--- Texto fornecido ---

Etiquetas
Eu amo seios, duros / Seios cheios, coroados / Por um botão. / …
Assim começa o poema Seios de Charles Simic (1938) que hoje transcrevo no blog acompanhado por uma tradução minha.
No filme Sexo e a Cidade, a certa altura uma protagonista diz para o marido qualquer coisa como isto:
— Não percebo porque vocês homens andam sempre tão obcecado com seios de mulher. São algo que existe em cerca de metade da humanidade… E é aqui que reside o mistério, e confesso-me incapaz de desvendar: não é a raridade dos seios que faz a sua atracção e apelo irresistível:
…
Insisto que uma miúda
Despida até à cintura
É o primeiro e último milagre,
Que o velho porteiro no seu leito de morte
Ao pedir para ver os seios da esposa
Uma última vez
É o maior poeta que já viveu.
…
E entre poesia e milagre, entremos por este mistério com a companhia do poema de Charles Simic.
Experiência física onde a razão sossobra, falar deles é enumerar o seu efeito sensorial.
Como chegar até eles? O poeta sugere:
…
Gosto de ir até eles
De baixo, como uma criança
Que sobe a uma cadeira
Para alcançar o doce proibido.
…
A eles chegados, há que os sentir:
…
Suavemente, com os lábios,
Solto o botão.
Tê-los soltos entre as mãos
Como duas recém-tiradas canecas de cerveja.
…
Ao toque dos mamilos, embalam os sentidos quais:
…
Grãos de inaudíveis suspiros,
Vogais de deliciosa clareza
Para a pequena e rubra escola das nossas bocas.
…
E agora, quem puder, aproveite para … / saborear cada seio / Como densa e escura uva / …
Entrego-o, leitor, ao poema, com esta derradeira citação:
…
Cuspo nos tolos que não incluem
Os seios na sua metafísica
Astrónomos que não os enumeraram
Entre as luas da terra …
…
Seios
Eu amo seios, duros
Seios cheios, coroados
Por um botão.
Vêm pela noite.
Os bestiários dos antigos
Que incluem o unicórnio
Deixaram-nos sair.
Perlados, como o oriente
Uma hora antes do sol nascer,
Dois fornos da única
Pedra filosofal
Que merece a nossa atenção.
Trazem nos seus mamilos
Grãos de inaudíveis suspiros,
Vogais de deliciosa clareza
Para a pequena e rubra escola das nossas bocas.
Algures, a solidão
Faz outra entrada sombria
Na sua lage, a miséria
Toma outra taça de arroz.
Eles aproximam-se: Presença
Animal. No celeiro
O leite estremece no balde.
Gosto de ir até eles
De baixo, como uma criança
Que sobe a uma cadeira
Para alcançar o doce proibido.
Suavemente, com os lábios,
Solto o botão.
Tê-los soltos entre as mãos
Como duas recém-tiradas canecas de cerveja.
Cuspo nos tolos que não incluem
Os seios na sua metafísica
Astrónomos que não os enumeraram
Entre as luas da terra …
Eles dão a cada dedo
A forma verdadeira, a sua alegria:
Sabão novo, espuma
Onde as nossas mãos se limpam.

--- Dados brutos ---

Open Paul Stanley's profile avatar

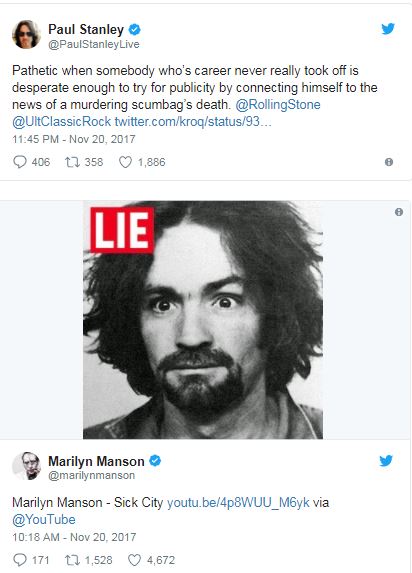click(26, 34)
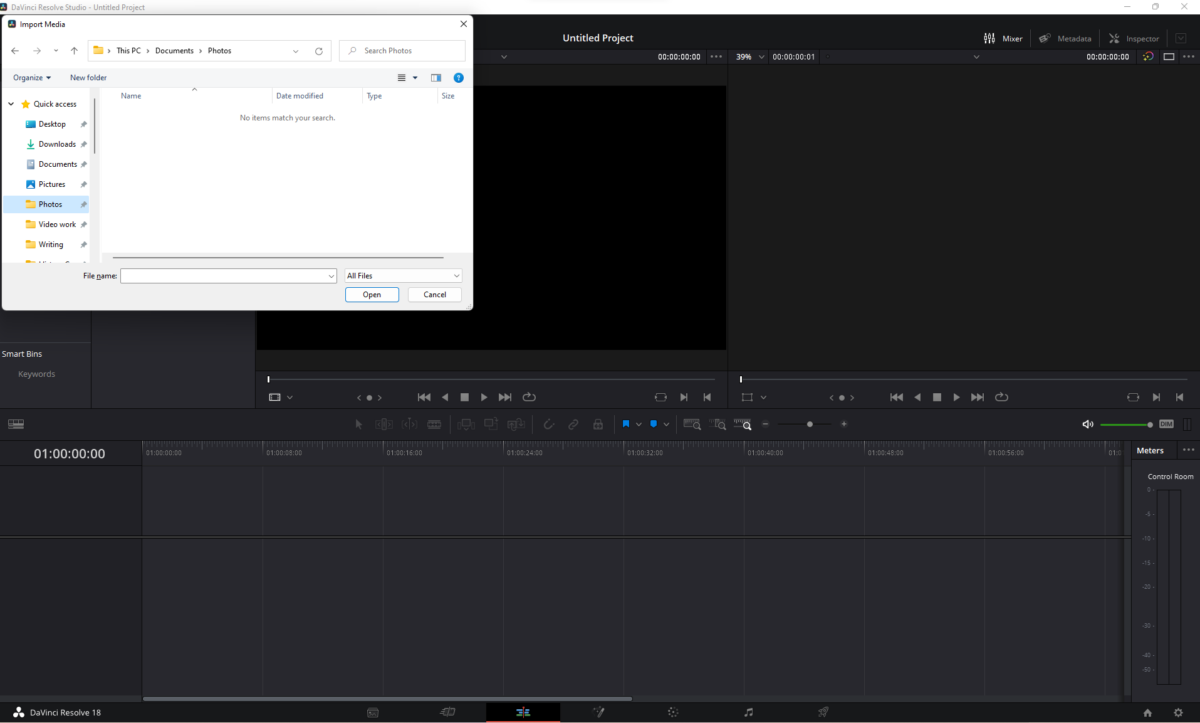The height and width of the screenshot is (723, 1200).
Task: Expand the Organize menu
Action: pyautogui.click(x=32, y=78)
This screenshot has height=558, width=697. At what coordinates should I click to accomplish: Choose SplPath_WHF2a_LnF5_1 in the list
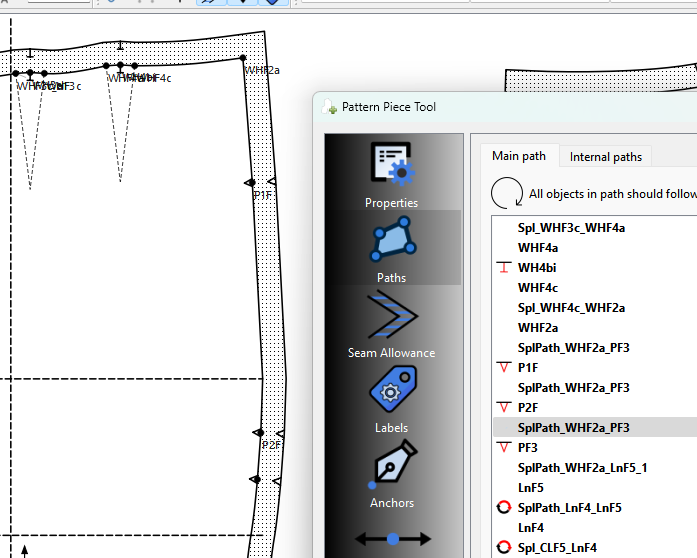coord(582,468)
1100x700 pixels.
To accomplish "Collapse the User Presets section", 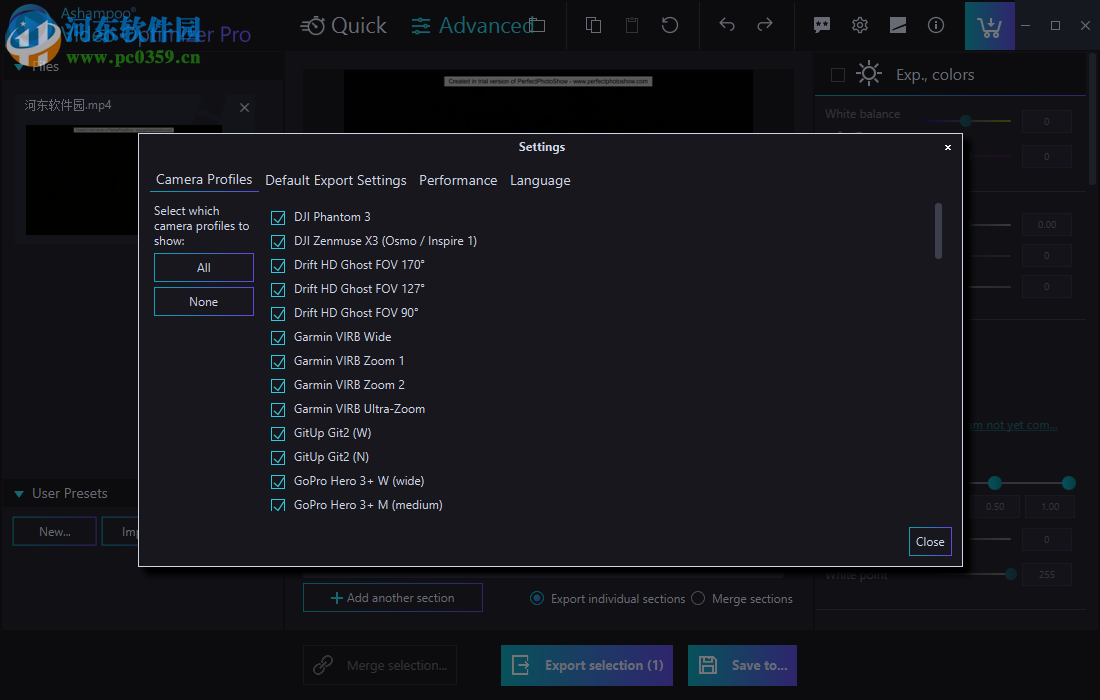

---

> [O que se espera] No texto fornecido, a que se comparam os seios que se têm soltos entre as mãos?

> [Resposta do exercício] A duas recém-tiradas canecas de cerveja.